UK FanFair Alliance Calls Out Google For Taking Viagogo Ad Money

FanFair Alliance, the U.K.’s leading body in the fight against commercial ticket resellers in breach of consumer law, has called out Google for its lackluster approach to fulfilling a promise made at the end of last year.

FanFair Alliance
– FanFair Alliance
Leader in the fight against non-compliant ticket resale

In November, Google announced it would ban ticketing agencies from using its AdWords service, should they fail to comply with certain requirements, including making it clear to customers that they were indeed a secondary marketplace and not the primary point of sale.

Research conducted by FanFair Alliance in June showed that despite the availability of face-value tickets for non-sold out shows, in 98 percent of occasions either Viagogo, StubHub or Get Me In! were still paying to top Google search – “and without any obvious disclosure that they were listing ‘second hand’ tickets,” according to the alliance.

Searching for tickets to a random selection of 100 live music events, including Ed Sheeran, Roger Waters, Justin Timberlake, The Rolling Stones, Superorganism, The Proms, Wiz Khalifa, Tony Hadley and Krept & Konan, Viagogo topped Google results on 52 occasions, and was in the top two results on 80 occasions.
“StubHub topped Google results on 41 occasions, and were in the top two results on 58 occasions. Get Me In! topped Google results on five occasions, and were in the top two results on 19 occasions,” the research results read.

FanFair Alliance highlights Viagogo in particular, as it is the commercial resale site that’s operating in breach of both U.K. consumer law and a ruling by the country’s Advertising Standards Authority on misleading pricing. Viagogo is the only resale site in the U.K. that hasn’t responded to requests for information by the country’s Competition and Markets Authority (CMA), and is now facing enforcement action by CMA.

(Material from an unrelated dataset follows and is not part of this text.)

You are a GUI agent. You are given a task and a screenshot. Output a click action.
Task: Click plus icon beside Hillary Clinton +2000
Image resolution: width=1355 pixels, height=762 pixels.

“For Google to continue profiting from a law-breaking enterprise seems untenable,” a FanFair statement reads.

FanFair Alliance
– FanFair Alliance
Research conducted in 2017 to prove a point: Viagogo pays to be on top, and Google accepts

FanFair Alliance asks why secondary platforms are still not making it clear in their search advertising that they are resale sites: “Google’s ticket resale guidelines have brought greater market transparency, but they could be more effective. At present, secondary sites are required to make a disclosure on their website – but not, crucially, in their actual advertising. Without such disclosures, and when these adverts are situated at the top of the search page, there is a strong implication to consumers that resale sites are primary vendors.”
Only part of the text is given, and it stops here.